4.2.3 Simulation of Retention Force for Bushings with Different Widths

As shown in Figure 22, the push-out force versus displacement curves exhibit consistent behavior across all bushing widths studied. The corresponding retention force ranges are determined as follows: 34.88–42.80 kN for a width of 32 mm, 36.28–44.46 kN for 33 mm, 34.69–47.92 kN for 35 mm, and 35.95–49.64 kN for 36 mm. Under a constant interference level, the retention force demonstrates a gradual increase with wider bushings, at an average rate of approximately 1.3 kN per incremental step in width. This positive correlation is attributed to the enlarged effective contact area, which enhances the total frictional resistance during axial push-out.

The simulation results in Table 8 demonstrate that wall thickness is the most influential parameter for retention force. Its increase directly enhances bushing radial stiffness and load-bearing capacity, leading to a significant rise in the upper force limit—for instance, from 38.82 kN at 2.00 mm to 52.72 kN at 3.00 mm. Conversely, the effects of inner diameter and width are more limited: a larger inner diameter marginally reduces the force due to lower stiffness, while a greater width offers a modest increase via a larger contact area. In summary, this table provides a crucial design nexus, quantitatively connecting geometric parameters with safe interference ranges and resultant retention force, thereby enabling targeted structural optimization and process selection.

5. Conclusions

This study systematically investigated the interference-fit characteristics and retention-force range of a diesel-engine connecting-rod bushing through an integrated approach combining theoretical analysis, finite-element simulation, and experimental validation. The main conclusions are as follows:

(1) For the typical bushing geometry (inner diameter: 44 mm, wall thickness: 2.5 mm, width: 34 mm), a safe interference range of 0.08–0.11 mm was determined. This range satisfies both assembly safety and operational reliability, corresponding to a retention-force range of 33.61–46.25 kN. It ensures sufficient contact pressure to prevent loosening while avoiding plastic deformation caused by excessive interference.

(2) The influence of three key structural parameters—inner diameter, wall thickness, and width—on retention force was clarified. Wall thickness is the most influential factor: increasing it significantly raises the retention force by improving the bushing’s radial stiffness. In contrast, a larger inner diameter slightly reduces the force due to decreased stiffness, while greater width provides a limited positive effect through an enlarged contact area.

(3) When the bushing exhibits a “large inner diameter, thin wall, and narrow width” configuration, stricter control must be applied to interference-fit accuracy and associated manufacturing processes (including dimensional and geometric tolerances as well as surface roughness). This ensures that the bushing remains secure under operational loads and meets safety requirements.

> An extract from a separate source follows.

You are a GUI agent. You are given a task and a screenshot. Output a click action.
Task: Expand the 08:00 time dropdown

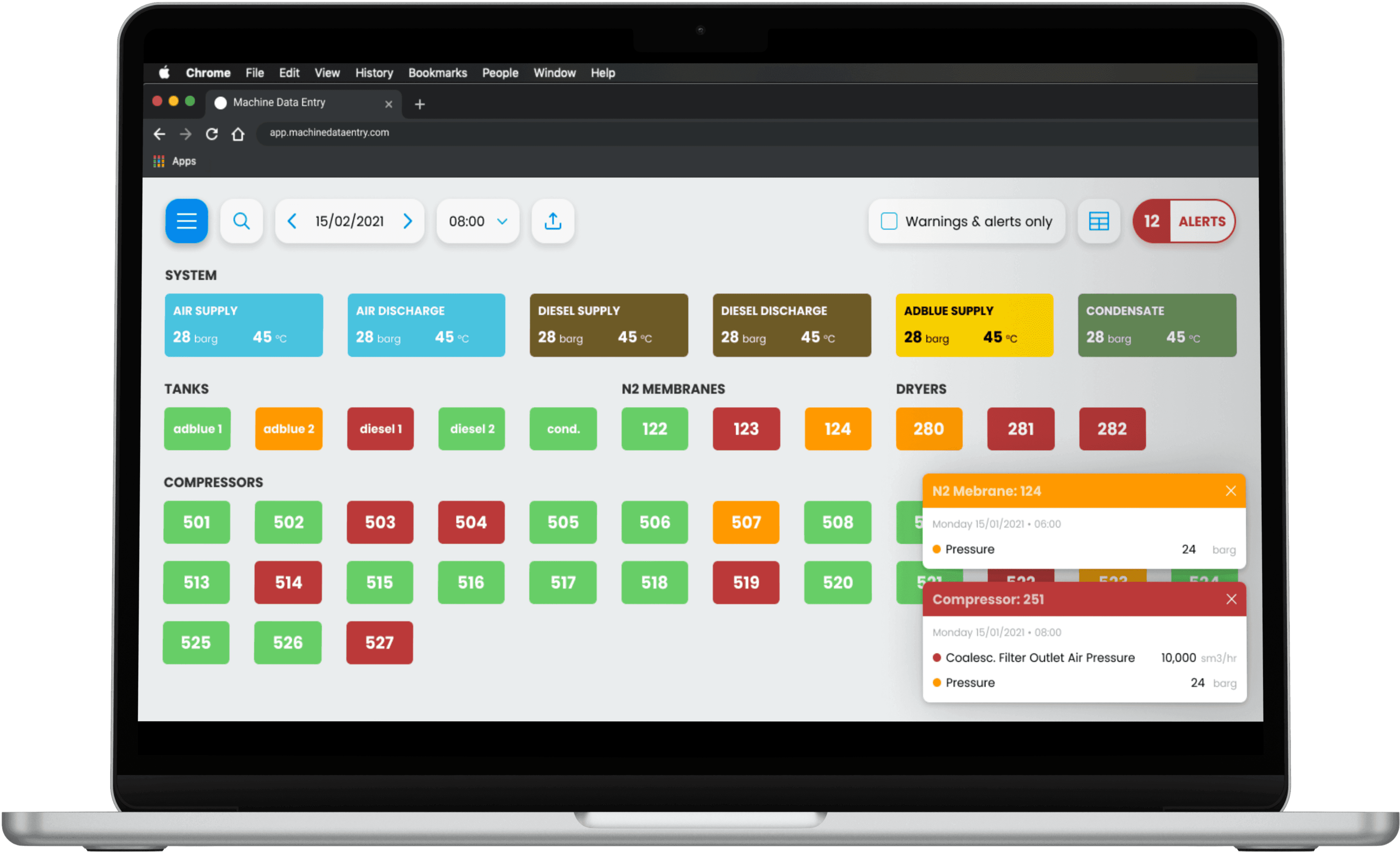(x=477, y=221)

(4) A comprehensive design mapping linking structural parameters, safe interference ranges, and retention force envelopes is established. This mapping provides actionable engineering guidance for the parametric optimization of connecting rod bushings and the precise control of assembly processes in practical production. It enables engineers to quickly determine the optimal structural parameters and interference fit range during the preliminary design stage, thereby proactively mitigating the risk of bushing loosening failure and extending the service life of diesel engines. The proposed research framework and design method can also be extended to the interference fit design of similar components (e.g., piston pins, hydraulic cylinder bushings) in heavy-duty equipment, demonstrating broad application prospects.